DEAR DRIFTING: Why are ending the friendship and “suck it up and go” the only choices on my menu? What happened to telling her the truth?
Each of her complaint sessions is an opportunity for you to say: “You know, I’ve listened to you complain about how tough your life is — for years, really — but from the outside, you appear to have everything you wanted. If that’s not enough, then is it time to look inward to figure out what’s missing?”
Win-win, right? She’ll either take it to heart or never call you again.
I suppose she could spin your candor into something she wants to hear and then resume complaining, but then you can say: “OK, let’s try this: Tell me something positive about your life. We’ll talk about that.”
If even that doesn’t work, two words: theater tickets. You don’t talk, then talk about the show. By then, the “dramatic breakup” option might not sound so bad.
I just put my foot in my mouth, and I’m hoping you can help me rectify things. One of my (fairly distant) co-workers has been out all week. He came in today and I said hi and asked if he’d been on vacation. (I know I shouldn’t have done that. It just came to my mind.)
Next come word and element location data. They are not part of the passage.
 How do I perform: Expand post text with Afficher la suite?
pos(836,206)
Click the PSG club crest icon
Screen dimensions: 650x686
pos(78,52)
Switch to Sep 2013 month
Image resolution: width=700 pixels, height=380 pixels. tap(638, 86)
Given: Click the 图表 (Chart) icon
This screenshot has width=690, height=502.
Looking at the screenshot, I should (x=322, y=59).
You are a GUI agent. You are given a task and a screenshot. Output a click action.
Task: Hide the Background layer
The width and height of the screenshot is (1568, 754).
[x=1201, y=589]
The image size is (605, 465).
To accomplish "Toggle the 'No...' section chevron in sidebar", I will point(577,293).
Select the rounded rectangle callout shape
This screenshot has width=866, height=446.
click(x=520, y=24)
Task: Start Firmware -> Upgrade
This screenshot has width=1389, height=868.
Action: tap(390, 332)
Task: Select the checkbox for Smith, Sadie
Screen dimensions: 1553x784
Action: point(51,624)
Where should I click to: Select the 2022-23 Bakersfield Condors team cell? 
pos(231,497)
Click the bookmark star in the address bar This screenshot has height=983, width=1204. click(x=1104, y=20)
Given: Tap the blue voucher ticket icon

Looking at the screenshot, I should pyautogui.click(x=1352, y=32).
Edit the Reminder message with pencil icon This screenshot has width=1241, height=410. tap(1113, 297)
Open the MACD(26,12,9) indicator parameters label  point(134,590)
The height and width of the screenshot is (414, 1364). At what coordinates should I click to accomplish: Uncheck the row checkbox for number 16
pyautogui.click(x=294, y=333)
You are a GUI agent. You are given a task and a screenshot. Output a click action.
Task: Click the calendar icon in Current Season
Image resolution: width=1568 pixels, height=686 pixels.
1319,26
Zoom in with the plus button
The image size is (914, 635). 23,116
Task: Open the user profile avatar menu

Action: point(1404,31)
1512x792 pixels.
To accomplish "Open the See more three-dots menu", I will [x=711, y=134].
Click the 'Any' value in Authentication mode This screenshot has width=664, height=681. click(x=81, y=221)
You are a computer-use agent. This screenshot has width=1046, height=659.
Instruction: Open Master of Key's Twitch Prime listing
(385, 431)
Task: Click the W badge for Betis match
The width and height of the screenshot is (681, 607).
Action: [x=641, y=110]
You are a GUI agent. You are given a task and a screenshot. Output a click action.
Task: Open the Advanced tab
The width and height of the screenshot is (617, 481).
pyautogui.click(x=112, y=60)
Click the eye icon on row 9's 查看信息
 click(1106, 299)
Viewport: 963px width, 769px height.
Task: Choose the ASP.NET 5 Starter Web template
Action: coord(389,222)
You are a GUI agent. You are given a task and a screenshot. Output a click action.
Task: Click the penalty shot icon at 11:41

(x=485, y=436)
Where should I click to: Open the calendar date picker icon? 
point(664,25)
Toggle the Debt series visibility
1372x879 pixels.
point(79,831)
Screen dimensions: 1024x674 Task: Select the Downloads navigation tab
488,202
Unfortunately, he’d had a death in the family. I extended my condolences, of course, but I know I put him in a tough position of having to talk about something he likely wouldn’t have brought up organically. Is there anything I can do or say now to apologize, or would it be better to let it drop?
DEAR CO-WORKER: Yes to letting it drop; your condolences were enough. Bringing it up again would “put him in a tough position of having to talk about something he likely wouldn’t have brought up organically” and serve only to repeat the error.
The error, by the way, was one of friendly intent, so don’t beat yourself up too much.